Edwards believes a reactive Federal Reserve “will fight the next bear market with every weapon available including deeply negative Fed Funds rates in addition to more QE. Indeed, negative policy rates will become ubiquitous.”
On Friday New York Federal Reserve President William Dudley said negative interest rates may be a tool.
Willem Buiter, Citicorp’s chief economist, thinks a negative interest rate around -6% is doable.
The end game is now in sight.
A Weapon to Outlaw Cash
In order for this to work the government must abolish cash.
“Strategies such as pushing interest rates into negative territory, outlawing cash, and sending electronic credits directly into private bank accounts may appear more palatable in the midst of market distress,” notes Michael Pento, president and founder of Pento Portfolio Strategies.
For the Fed and the bankers it serves, this is a wonderful idea. They want central control of the economy. In order to get the economy moving—and conversely slow it down—they can tax your excess account balance or raise the interest paid on account holdings. Monetary policy will be enforced with the flick of a switch.

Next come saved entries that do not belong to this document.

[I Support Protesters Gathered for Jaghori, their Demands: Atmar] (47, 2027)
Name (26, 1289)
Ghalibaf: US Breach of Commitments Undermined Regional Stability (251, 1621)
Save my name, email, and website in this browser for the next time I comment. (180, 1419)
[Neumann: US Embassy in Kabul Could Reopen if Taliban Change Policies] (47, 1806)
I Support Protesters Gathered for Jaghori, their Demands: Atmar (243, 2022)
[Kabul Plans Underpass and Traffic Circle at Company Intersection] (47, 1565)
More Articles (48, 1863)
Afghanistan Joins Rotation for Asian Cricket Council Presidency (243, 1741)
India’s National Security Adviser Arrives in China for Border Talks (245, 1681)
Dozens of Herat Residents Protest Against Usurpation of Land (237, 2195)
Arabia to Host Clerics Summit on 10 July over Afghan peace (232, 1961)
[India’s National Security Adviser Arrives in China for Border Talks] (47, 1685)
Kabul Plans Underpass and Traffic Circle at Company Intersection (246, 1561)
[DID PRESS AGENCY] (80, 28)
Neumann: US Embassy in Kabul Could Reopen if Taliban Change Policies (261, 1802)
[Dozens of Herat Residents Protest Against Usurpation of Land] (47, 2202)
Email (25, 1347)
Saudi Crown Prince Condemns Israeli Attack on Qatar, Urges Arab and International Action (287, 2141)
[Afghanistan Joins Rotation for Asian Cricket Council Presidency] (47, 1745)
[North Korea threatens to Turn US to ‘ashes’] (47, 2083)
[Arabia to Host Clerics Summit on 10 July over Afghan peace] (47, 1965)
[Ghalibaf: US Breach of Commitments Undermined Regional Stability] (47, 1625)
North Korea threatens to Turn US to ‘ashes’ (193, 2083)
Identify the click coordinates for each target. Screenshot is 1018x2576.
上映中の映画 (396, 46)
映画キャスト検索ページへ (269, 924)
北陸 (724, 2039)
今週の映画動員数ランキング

“Such an approach would be a far more effective way to damp an overheated economy than today’s blunt tool of a rise in the central bank’s official interest rate,” notes Jim Leaviss.
For now, this scenario seems like a somewhat farfetched attempt to control the economy and dictate the spending and saving habits of Americans.
It may arrive sooner than you think.
“There’s a serious counterattack coming. It will be an attack on our supply lines. The cronies and the feds will attempt to cut off our finances and our line of retreat, trapping us between the anvil of the market’s deflation and the hammer of the Fed’s inflation. There will be no escape, no way out,” writes Bill Bonner.
“You will be completely surrounded. If the feds want to force you to spend… or invest… your money, they will simply impose a ‘negative interest rate.’ They will do this by simply imposing a fee, or tax, on deposits greater than the interest rate you receive on your savings.”